En ja, dat is inmiddels geschiedenis. Dat is 2000 jaar geleden gebeurt. Maar God gaat daarmee door: Christus komt wonen in het midden van de gemeente, door de heilige Geest. Dat hebben wij nooit in onze zak. Maar het is de ervaring van 2000 jaar christendom, van de kerk, dat het toch elke keer weer gebeurt. Waar mensen knielen. Waar jij en ik door de knieën gaan. Dat God daar dan komt.
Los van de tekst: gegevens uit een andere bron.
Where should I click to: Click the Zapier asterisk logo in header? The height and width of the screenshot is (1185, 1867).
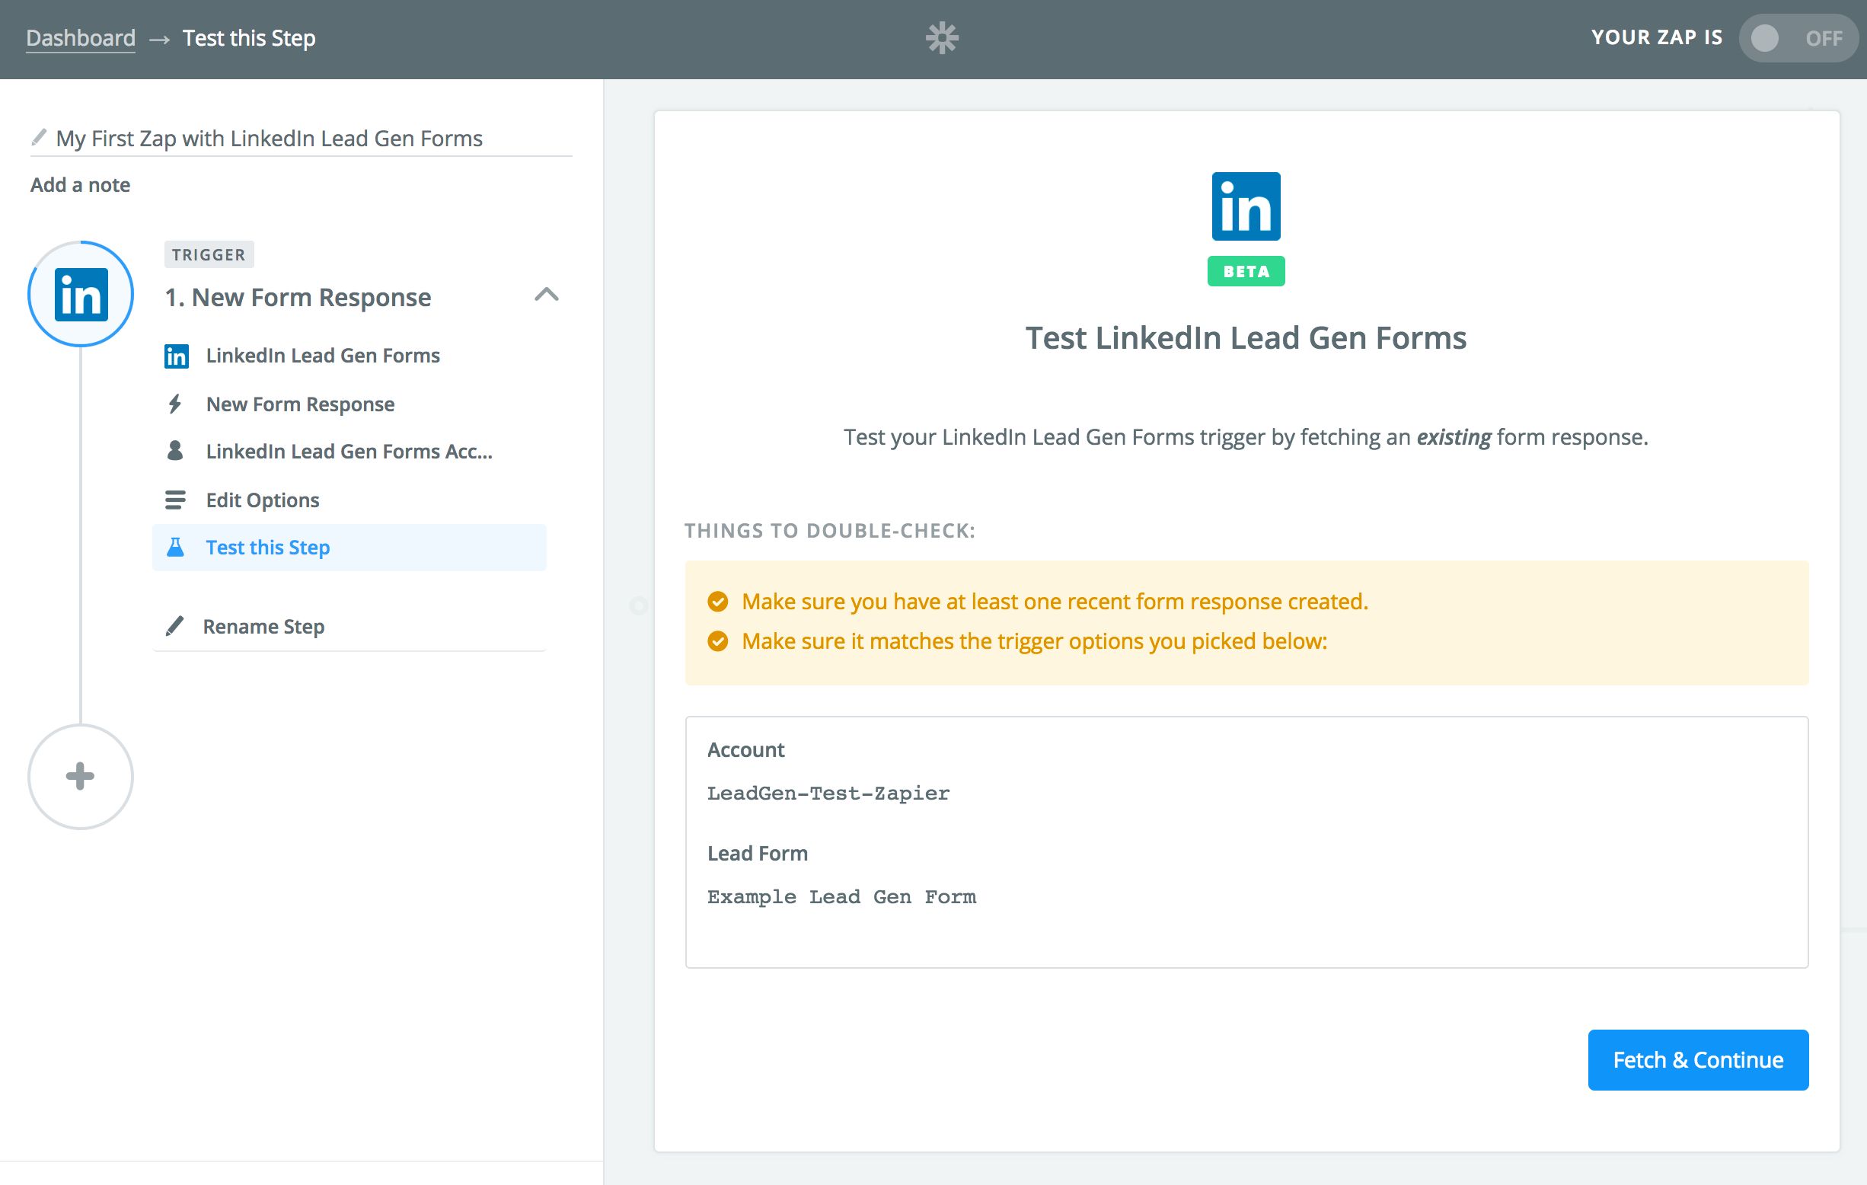(942, 38)
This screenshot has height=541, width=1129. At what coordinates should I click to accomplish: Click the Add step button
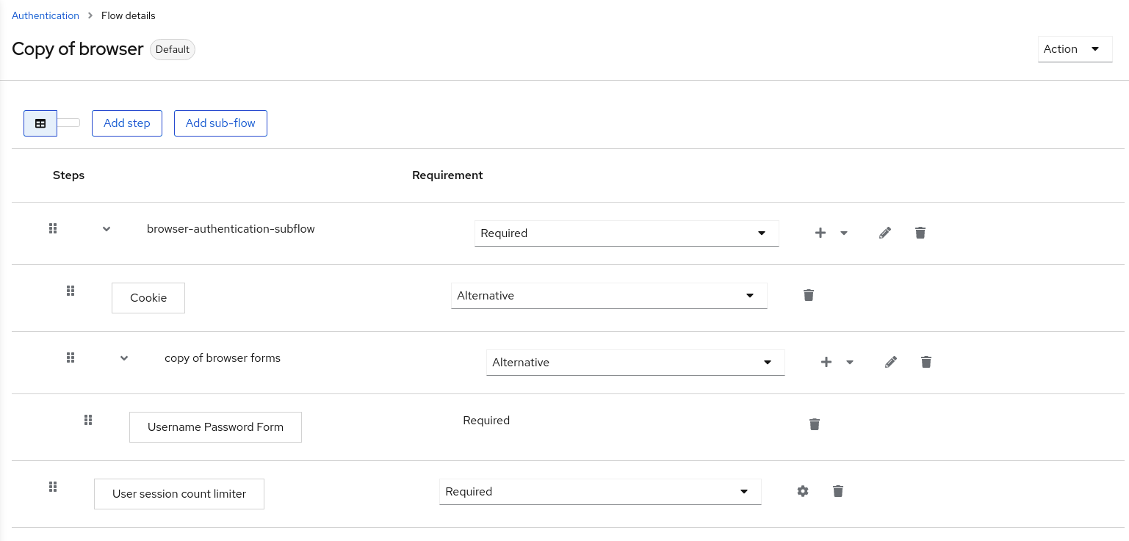point(126,123)

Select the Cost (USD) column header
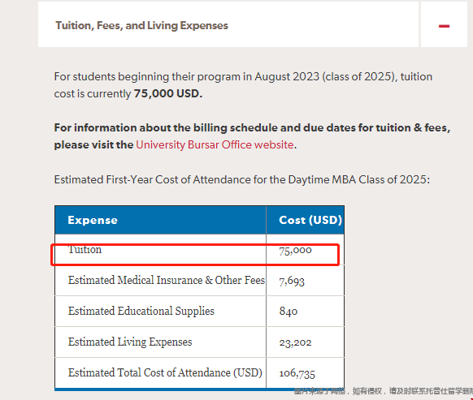coord(310,220)
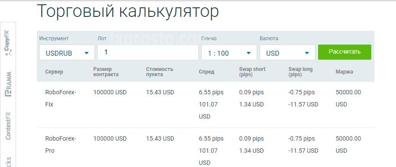Image resolution: width=396 pixels, height=167 pixels.
Task: Open the ContestFX sidebar tab
Action: coord(8,125)
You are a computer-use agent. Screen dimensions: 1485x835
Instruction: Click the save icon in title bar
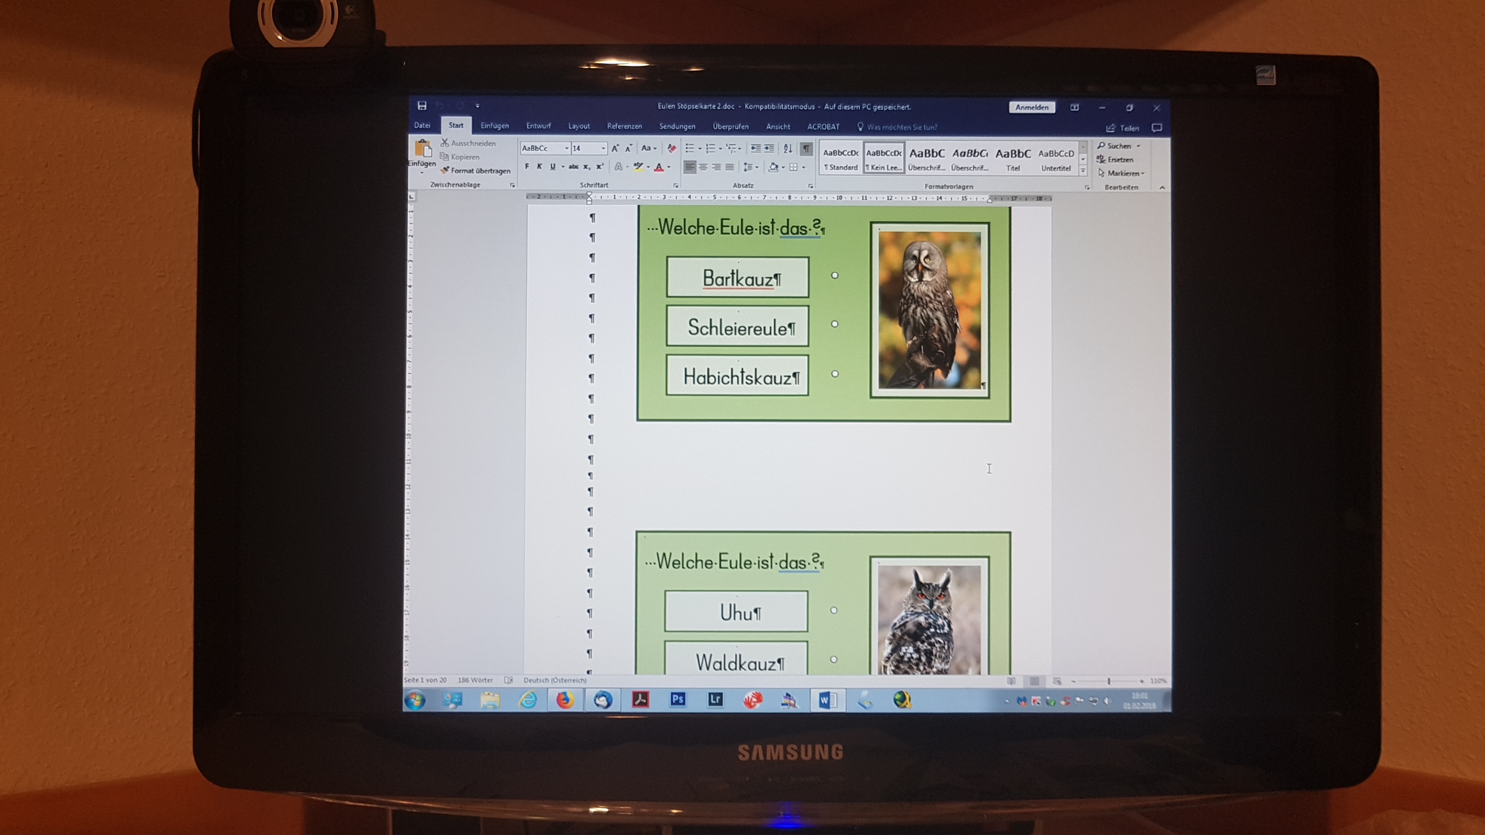coord(422,106)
Nee, niet altijd meteen. God is niet de bezorgservice van de AH waar je je tijdslot uit kunt kiezen. God blijft ten allen tijde soeverein. Wachten en volharden hoort ook bij geloven. Maar God is zó! God is zo dat Hij jou wil vullen.
4.
Waarmee dan? In dit gebed draait het vooral daarom dat we zicht krijgen op de grenzeloze liefde van God. Dat is de focus. Dat is het perspectief. God wil dus niet dat we, als we ons leeg en hopeloos voelen, focussen op het tekort, gaan navelstaren, om bij jezelf na te gaan wat voor zonden er allemaal in je zijn overgebleven, of in anderen. Ik bedoel niet dat je niet aan zelfonderzoek moet doen, aan reflectie. Zeker wel. Heel belangrijk. Maar dat is geen doel op zich.
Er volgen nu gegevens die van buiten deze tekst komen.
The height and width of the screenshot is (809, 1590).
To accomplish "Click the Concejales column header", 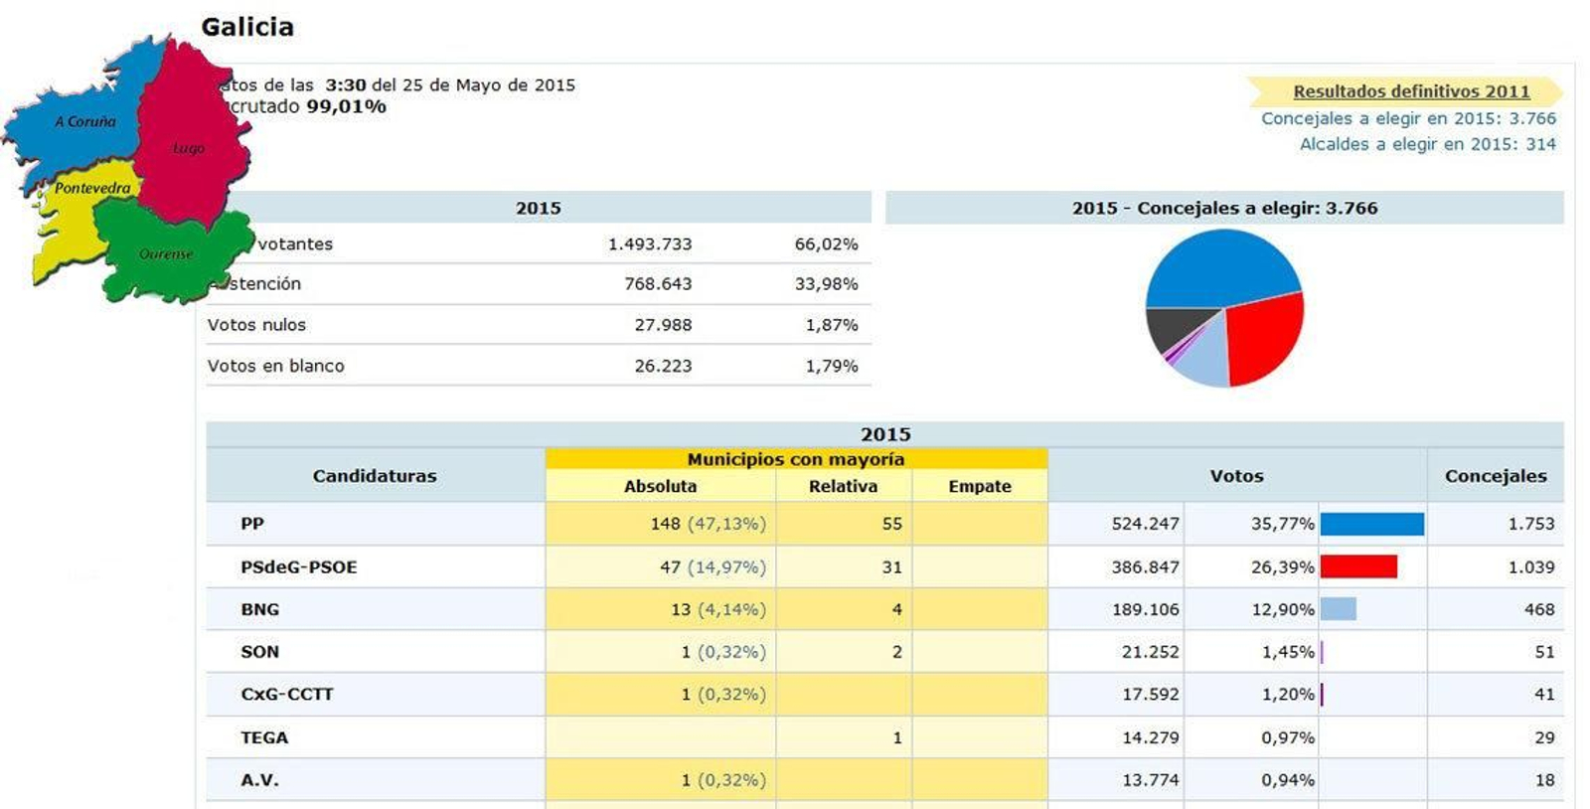I will (1495, 476).
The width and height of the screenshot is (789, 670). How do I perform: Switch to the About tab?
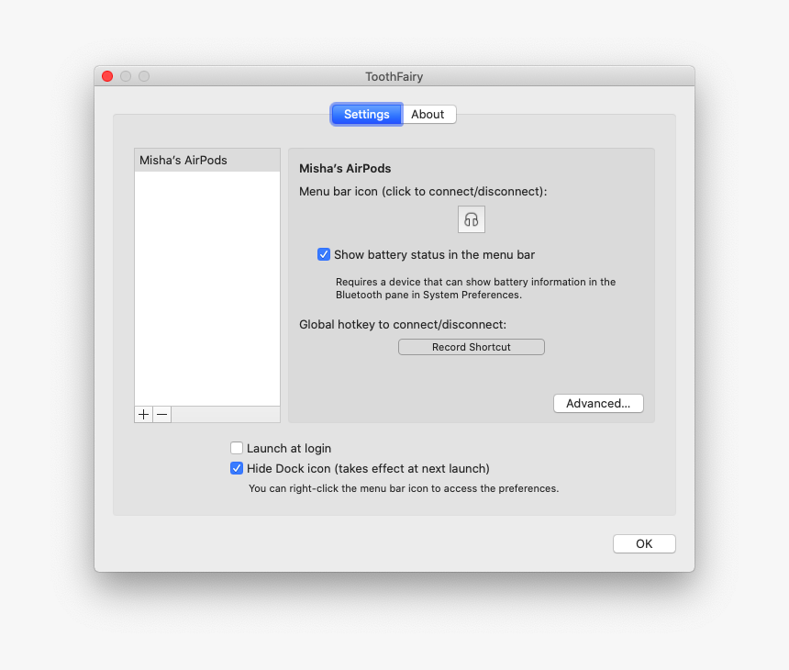coord(428,114)
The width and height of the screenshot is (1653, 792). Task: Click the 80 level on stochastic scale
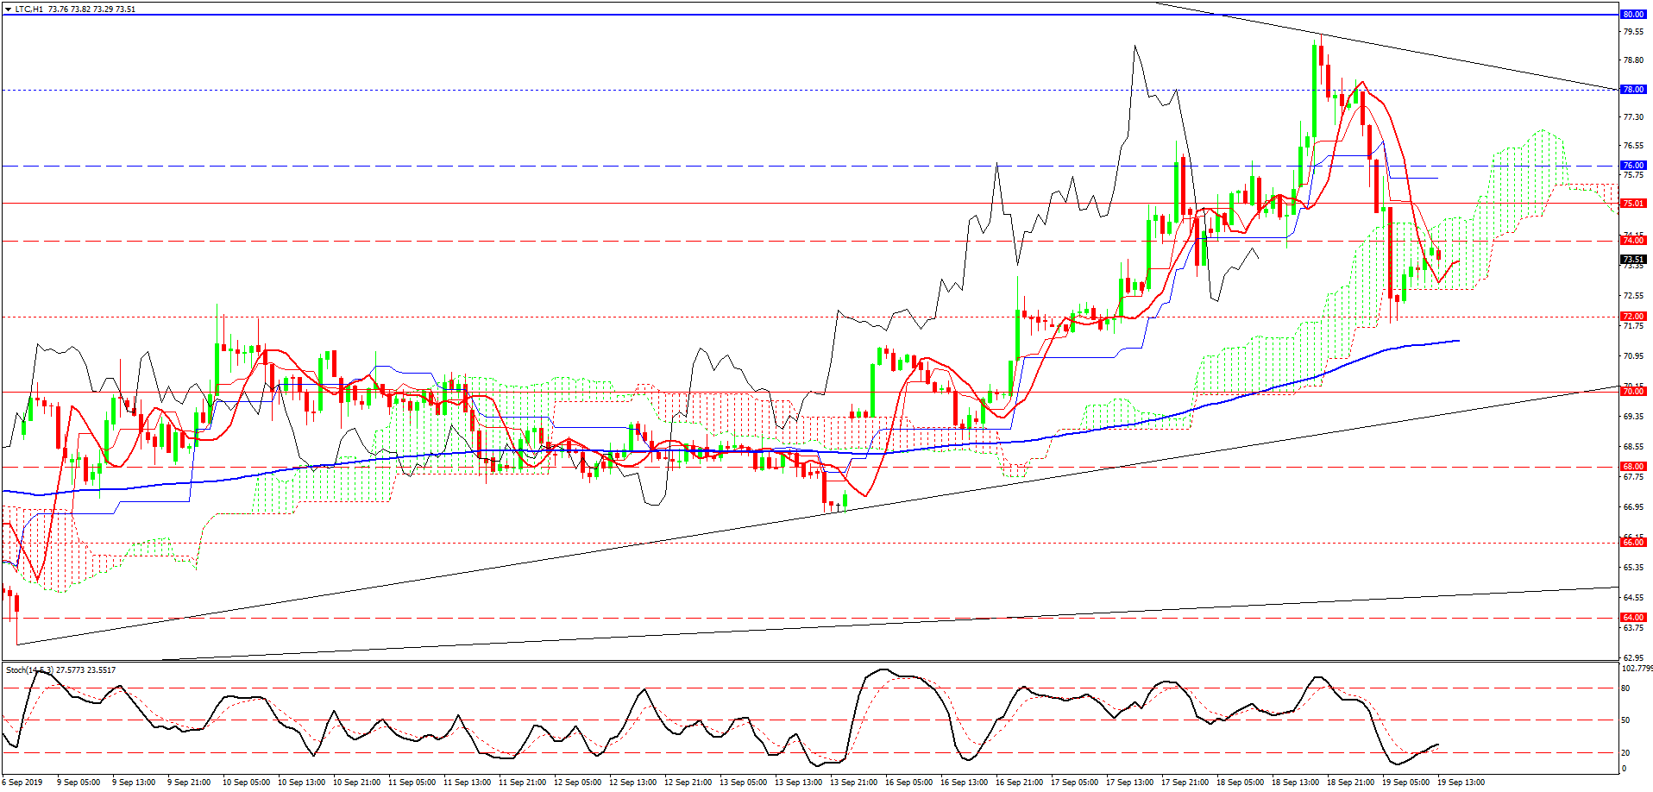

Weet u, ik rijd tegenwoordig op de fiets naar de kazerne, een uur heen en een uur terug, en dan ’s middags op weg naar huis, kom ik wel langs 4 snackbars. En geloof me: ik realiseer me pas goed wat een trek ik heb, als ik daar langs fiets 😊. Als de frietlucht in mijn neus komt.
Zo zegt Paulus: ik bid dat jullie, als de moed jullie in de schoenen zakt, dat jullie dan de moeite nemen om de liefde van God op te snuiven. Om je daarop te focussen. Als iets nieuwe moed kan geven, dan is het dat. Dat je bedenkt dat die liefde van God onmetelijk is, grenzeloos.
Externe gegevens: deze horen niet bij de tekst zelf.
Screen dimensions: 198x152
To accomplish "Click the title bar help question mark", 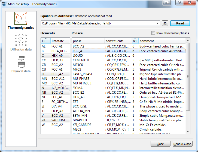I will (x=179, y=3).
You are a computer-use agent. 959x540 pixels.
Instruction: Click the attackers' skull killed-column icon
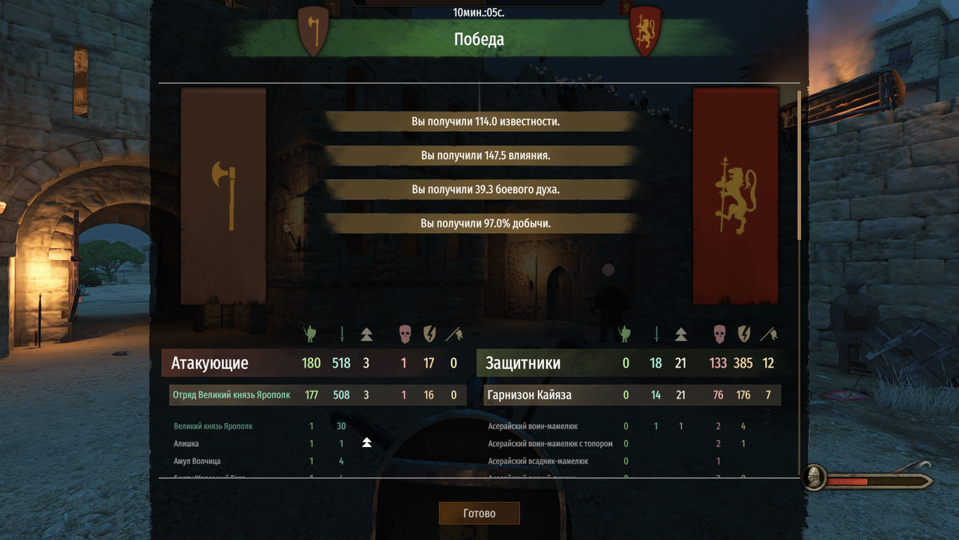pyautogui.click(x=405, y=335)
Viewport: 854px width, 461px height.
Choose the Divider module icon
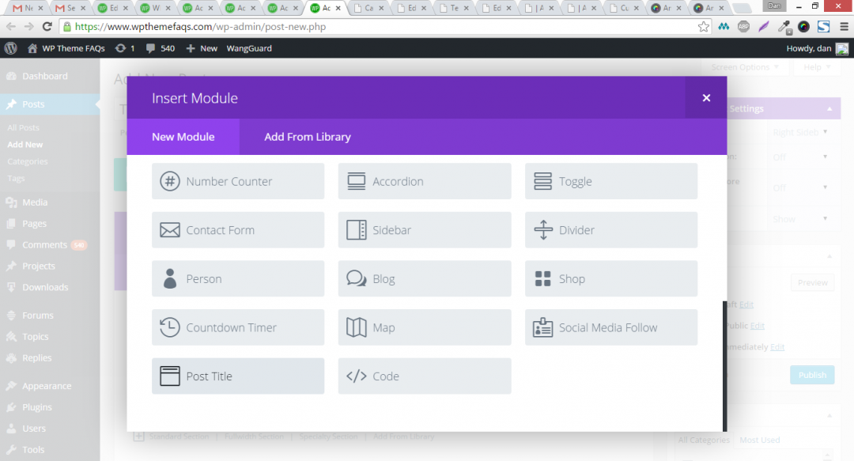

‘Opdat u ten volle zou kunnen begrijpen, met alle heiligen, wat de breedte en lengte en diepte en hoogte is, en u de liefde van Christus zou kennen, die de kennis te boven gaat.’
Dat je bedenkt, dat terwijl jij en ik maar stofjes, zandkorreltjes zijn in een immens heelal. Mensen, die ook nog eens een rommel maken van deze wereld. De schepping uitbuiten. Elkaar dwars zitten. De een zich beter vind dan de ander. Die dénken dat ze het op eigen kracht wel kunnen. Dat daar bovenuit een oneindig grote God is, die ons ondanks dat alles liefheeft, diep liefheeft, méér lief dan Zichzelf. Die jou en mij al liefheeft van eeuwigheid.
Nog voor jij en ik geboren waren, had Hij jou al op het oog. Hij heeft gezorgd dat je geboren werd. Hij heeft je gekoesterd vanaf je onooglijke begin. Keer op keert voelt Hij de pijn als je fouten maakt. Maar dat doet niet af aan Zijn liefde, dat maakt Hem alleen nog maar méér vastbesloten je te redden. Al vóór je geboorte, heeft Hij daarvoor geleden, liet zich martelen aan het kruis, is daarvoor gestorven. Omdat Hij jou niet kwijt wil. Nu niet. In eeuwigheid niet.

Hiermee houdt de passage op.